3b) Infinitely many such (often, but not always countably infinite). Then there is a dichotomy:

3c) the conditions come with a universal quantor ($\forall$). This is the typical situation where a locally convex structure is appropriate (prominent example——$C^\infty$-functions).

3d) they come with an existence quantor ($\exists$). Here the appropriate structure is generally that of a convex bornological space (Waelbroeck, Buchwalter, Hogbe Nlend). This is a concept which can be regarded as dual to that of a topolog, where the basic notion is that of a bounded (in contrast to that of an open) set. More formally, locally convex spaces come from the pro category generated by that of Banach spaces, convex bornological spaces from the ind category.

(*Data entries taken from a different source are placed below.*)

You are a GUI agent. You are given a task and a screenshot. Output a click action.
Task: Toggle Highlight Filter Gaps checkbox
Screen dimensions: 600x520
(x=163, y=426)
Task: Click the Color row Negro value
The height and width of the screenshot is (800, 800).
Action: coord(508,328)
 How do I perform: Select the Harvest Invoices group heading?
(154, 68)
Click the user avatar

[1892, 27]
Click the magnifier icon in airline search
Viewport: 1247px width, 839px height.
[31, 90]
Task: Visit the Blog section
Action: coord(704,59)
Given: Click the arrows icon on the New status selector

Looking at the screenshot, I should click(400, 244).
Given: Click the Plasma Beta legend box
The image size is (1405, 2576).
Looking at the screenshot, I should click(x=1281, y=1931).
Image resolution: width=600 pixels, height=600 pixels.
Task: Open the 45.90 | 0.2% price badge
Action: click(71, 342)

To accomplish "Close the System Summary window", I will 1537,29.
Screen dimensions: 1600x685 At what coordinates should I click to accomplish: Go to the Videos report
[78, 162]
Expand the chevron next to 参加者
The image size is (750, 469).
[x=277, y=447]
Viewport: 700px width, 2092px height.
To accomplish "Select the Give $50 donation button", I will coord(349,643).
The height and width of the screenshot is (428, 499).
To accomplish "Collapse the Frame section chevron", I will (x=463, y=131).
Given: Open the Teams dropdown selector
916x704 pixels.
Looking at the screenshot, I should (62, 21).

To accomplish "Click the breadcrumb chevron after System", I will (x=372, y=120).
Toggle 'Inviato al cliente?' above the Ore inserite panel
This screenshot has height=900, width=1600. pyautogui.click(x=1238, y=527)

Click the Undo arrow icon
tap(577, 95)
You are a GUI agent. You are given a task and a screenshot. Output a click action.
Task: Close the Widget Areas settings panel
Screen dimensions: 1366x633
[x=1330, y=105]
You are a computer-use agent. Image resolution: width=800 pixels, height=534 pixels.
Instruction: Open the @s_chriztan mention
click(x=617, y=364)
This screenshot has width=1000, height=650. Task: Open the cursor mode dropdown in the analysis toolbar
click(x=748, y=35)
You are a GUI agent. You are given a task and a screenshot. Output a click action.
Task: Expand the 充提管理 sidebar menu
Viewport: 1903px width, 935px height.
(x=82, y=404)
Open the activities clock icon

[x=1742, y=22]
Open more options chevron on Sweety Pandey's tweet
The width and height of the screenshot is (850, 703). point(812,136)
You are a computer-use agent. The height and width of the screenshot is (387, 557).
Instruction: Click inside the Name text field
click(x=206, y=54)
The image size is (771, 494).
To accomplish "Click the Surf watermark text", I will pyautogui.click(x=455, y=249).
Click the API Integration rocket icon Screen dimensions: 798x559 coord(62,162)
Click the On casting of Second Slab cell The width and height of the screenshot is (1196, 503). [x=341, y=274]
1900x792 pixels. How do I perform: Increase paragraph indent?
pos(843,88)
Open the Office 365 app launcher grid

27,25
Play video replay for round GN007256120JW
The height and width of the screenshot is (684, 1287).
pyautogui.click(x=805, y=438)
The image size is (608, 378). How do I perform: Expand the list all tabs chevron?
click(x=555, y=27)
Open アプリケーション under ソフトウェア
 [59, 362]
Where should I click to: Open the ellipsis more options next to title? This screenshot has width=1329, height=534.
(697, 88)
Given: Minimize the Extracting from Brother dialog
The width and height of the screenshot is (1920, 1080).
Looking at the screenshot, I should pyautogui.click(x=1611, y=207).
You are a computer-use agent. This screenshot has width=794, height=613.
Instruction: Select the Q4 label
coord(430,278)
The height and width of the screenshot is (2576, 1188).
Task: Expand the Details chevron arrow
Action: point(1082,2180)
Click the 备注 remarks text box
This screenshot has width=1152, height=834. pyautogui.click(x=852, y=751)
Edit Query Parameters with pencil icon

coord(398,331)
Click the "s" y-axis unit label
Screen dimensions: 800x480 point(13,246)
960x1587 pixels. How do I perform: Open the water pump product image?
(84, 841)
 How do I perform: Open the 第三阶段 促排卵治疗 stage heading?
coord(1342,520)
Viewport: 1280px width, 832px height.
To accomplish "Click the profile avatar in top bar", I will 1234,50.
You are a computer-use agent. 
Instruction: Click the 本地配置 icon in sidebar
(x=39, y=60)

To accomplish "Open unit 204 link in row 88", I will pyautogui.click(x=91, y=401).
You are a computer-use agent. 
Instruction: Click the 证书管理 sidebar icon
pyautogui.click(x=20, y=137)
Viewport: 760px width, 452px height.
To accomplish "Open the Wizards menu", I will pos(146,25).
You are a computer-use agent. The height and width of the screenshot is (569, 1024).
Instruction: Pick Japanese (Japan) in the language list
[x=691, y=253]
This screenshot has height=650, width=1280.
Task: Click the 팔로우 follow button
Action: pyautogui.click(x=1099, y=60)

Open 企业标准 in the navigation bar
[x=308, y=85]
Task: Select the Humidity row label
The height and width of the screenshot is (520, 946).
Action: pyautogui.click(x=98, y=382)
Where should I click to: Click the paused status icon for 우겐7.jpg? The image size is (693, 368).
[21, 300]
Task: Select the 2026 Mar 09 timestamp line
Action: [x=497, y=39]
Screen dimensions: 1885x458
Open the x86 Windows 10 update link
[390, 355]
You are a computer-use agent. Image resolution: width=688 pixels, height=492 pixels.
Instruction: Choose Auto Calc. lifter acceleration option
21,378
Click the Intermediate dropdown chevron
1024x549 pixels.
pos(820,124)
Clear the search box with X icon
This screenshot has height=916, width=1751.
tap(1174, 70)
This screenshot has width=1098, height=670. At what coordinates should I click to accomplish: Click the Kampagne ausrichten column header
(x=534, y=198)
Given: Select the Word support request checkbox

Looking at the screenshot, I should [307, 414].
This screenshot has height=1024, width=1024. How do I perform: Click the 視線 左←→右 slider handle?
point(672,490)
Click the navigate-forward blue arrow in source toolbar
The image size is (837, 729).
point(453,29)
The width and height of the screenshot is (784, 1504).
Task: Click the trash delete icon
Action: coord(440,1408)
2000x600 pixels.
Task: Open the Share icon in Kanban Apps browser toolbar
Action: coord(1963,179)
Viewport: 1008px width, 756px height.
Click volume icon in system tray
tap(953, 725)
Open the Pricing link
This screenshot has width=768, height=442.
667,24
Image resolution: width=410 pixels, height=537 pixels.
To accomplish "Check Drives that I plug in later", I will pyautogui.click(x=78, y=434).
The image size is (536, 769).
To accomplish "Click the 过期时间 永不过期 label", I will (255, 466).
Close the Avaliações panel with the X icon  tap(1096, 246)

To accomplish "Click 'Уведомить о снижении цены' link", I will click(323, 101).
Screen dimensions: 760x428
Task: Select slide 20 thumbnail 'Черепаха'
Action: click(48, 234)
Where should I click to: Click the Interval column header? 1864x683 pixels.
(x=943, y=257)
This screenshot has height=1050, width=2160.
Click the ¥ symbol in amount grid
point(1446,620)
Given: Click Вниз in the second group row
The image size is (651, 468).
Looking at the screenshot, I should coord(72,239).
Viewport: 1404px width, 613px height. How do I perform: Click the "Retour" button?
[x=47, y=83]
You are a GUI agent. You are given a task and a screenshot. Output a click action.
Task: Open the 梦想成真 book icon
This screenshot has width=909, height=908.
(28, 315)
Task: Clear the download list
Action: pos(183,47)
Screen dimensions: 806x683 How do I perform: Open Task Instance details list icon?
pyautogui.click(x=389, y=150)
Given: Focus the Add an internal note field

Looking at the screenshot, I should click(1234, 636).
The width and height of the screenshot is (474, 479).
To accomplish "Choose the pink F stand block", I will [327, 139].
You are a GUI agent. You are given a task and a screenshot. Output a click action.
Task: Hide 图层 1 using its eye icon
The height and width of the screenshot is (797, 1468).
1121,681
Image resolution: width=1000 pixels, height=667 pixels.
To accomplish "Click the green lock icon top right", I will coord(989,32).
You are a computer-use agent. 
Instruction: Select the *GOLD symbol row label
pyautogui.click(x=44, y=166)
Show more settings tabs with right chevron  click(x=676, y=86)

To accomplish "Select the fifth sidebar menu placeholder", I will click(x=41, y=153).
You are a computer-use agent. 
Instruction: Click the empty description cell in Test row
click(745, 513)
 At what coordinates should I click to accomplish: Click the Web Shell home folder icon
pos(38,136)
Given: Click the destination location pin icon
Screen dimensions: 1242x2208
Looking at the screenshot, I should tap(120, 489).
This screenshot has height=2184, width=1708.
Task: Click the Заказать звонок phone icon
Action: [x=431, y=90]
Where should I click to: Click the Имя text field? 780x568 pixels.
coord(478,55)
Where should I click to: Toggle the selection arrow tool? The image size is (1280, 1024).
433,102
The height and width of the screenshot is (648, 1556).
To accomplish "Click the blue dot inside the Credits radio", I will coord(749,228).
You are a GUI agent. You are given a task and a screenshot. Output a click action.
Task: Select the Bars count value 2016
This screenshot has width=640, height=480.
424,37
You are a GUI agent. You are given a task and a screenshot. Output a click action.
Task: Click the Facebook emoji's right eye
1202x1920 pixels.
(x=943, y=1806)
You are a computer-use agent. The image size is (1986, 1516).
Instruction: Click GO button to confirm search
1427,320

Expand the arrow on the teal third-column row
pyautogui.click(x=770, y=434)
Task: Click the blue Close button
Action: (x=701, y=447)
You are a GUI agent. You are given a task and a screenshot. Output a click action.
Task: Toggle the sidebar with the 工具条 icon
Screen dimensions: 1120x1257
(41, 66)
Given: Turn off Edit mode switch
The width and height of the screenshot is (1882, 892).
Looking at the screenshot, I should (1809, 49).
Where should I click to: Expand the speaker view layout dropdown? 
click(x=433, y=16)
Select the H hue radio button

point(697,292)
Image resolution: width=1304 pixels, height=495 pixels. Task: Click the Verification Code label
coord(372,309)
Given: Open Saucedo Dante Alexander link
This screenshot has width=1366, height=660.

The typical example of this situation is the space of distributions (on a compact interval) or that of tempered distributions.

This suggests that since your space is naturally representable as a union of a sequence of Fréchet spaces, the natural structure is that of a convex bornological space—the bounded sets are those which are so in a $C^\infty$ space on some neighbourhood of zero.

As a final (warning) remark, one major disadvantages of cbs theory compared with that of lcs‘s is the lack of a Hahn-Banach theorem. The dual space can collapse. This happens in a weaker form in your example. The dual space is non-trivial (it consists of the distributions with support at the origin, i.e., the linear combinations of the delta distribution there and its derivatives) but is too small to separate points.